# QUESTIONS TO ANSWER:
A) Answer these questions from the text on West Edmonton Mall attractions:
(i) What was the miniature golf course originally called?
(ii) Which days of the week do Jubilations Dinner Theatre productions run?
(iii) What was the Palace Casino renamed?
B) Output the part of the West Edmonton Mall attractions text between "Professor WEM's Adventure" and "in the mid-1990s.", inclusive, without changing any of it.
START PAGE EXTRACT
Professor WEM's Adventure Golf is an 18-hole miniature golf course. The miniature golf course was originally known as Pebble Beach Mini Golf, and was designed to be a mini golf version of Pebble Beach Golf Links. The course was refurbished and given the Professor WEM theme in the mid-1990s.

Other attractions

 Fantasyland Hotel, located within the mall; WEM is also affiliated with a second hotel, the West Edmonton Mall Inn, across the street from the shopping centre on 90th Avenue.
 An indoor shooting range (named "Wild West Shooting Centre")
 Large-scale replica of the Santa María, one of the ships sailed by Christopher Columbus in 1492 to San Salvador Island. The deck can be booked for private functions.
 24-hour Gym, Crunch Fitness
 Dinner Theatre: Jubilations Dinner Theatre offers original Canadian three-act musical comedies along with a four-course dinner. Full bar service is available and the theatre's productions run Wednesday to Sunday. This space was formerly a Famous Players cinema.
 Previously, the mall has had a history of nightclubs and recreation spaces including the Empire Ballroom, Edmonton Events Centre (now demolished), The Joint and Ka'os Nightclub. The former Edmonton Events Centre space has been purchased by Gateway Casinos & Entertainment for their expansion of the Palace Casino, which was renamed to Starlight Casino. (Phase II)
END PAGE EXTRACT
START EXCERPTED DATA
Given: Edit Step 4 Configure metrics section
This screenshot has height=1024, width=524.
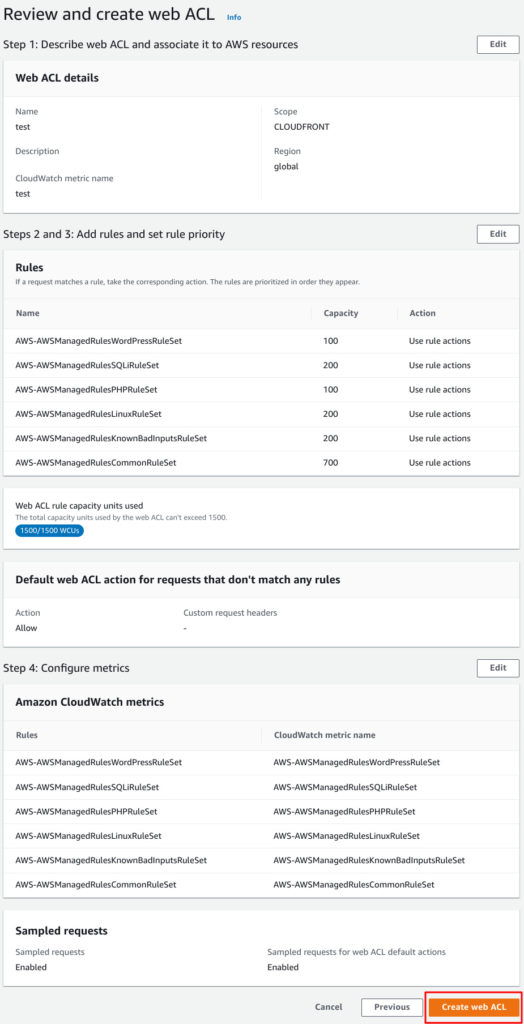Looking at the screenshot, I should tap(498, 668).
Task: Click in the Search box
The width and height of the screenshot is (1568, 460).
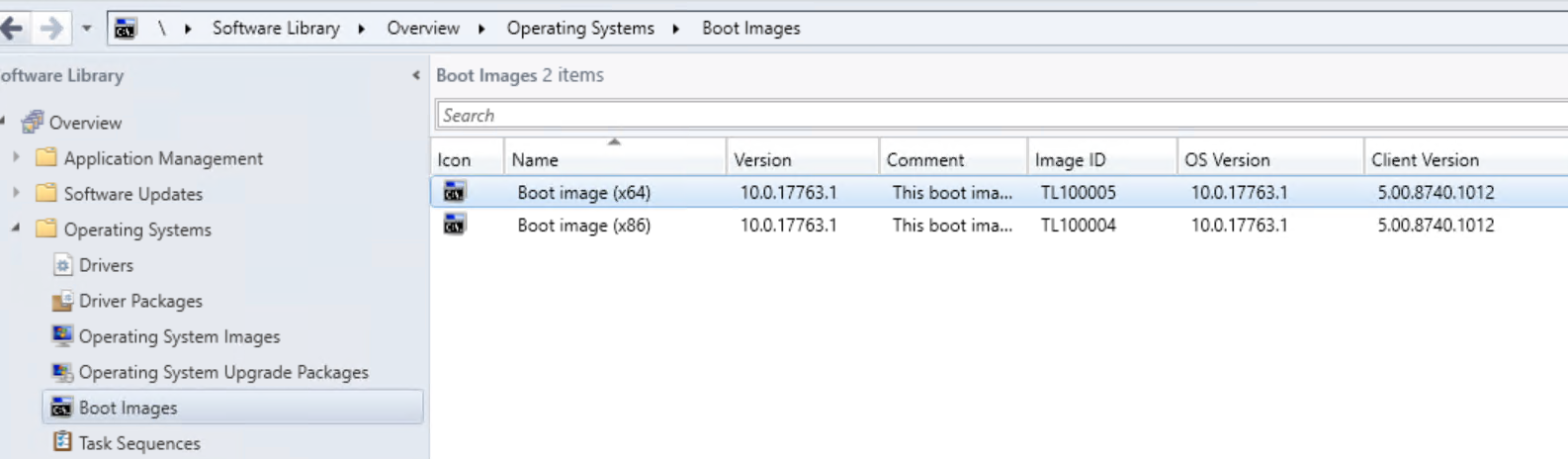Action: [x=1001, y=116]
END EXCERPTED DATA
# ANSWERS GIVEN:
A)
(i) Pebble Beach Mini Golf
(ii) Wednesday to Sunday
(iii) Starlight Casino

B)
Professor WEM's Adventure Golf is an 18-hole miniature golf course. The miniature golf course was originally known as Pebble Beach Mini Golf, and was designed to be a mini golf version of Pebble Beach Golf Links. The course was refurbished and given the Professor WEM theme in the mid-1990s.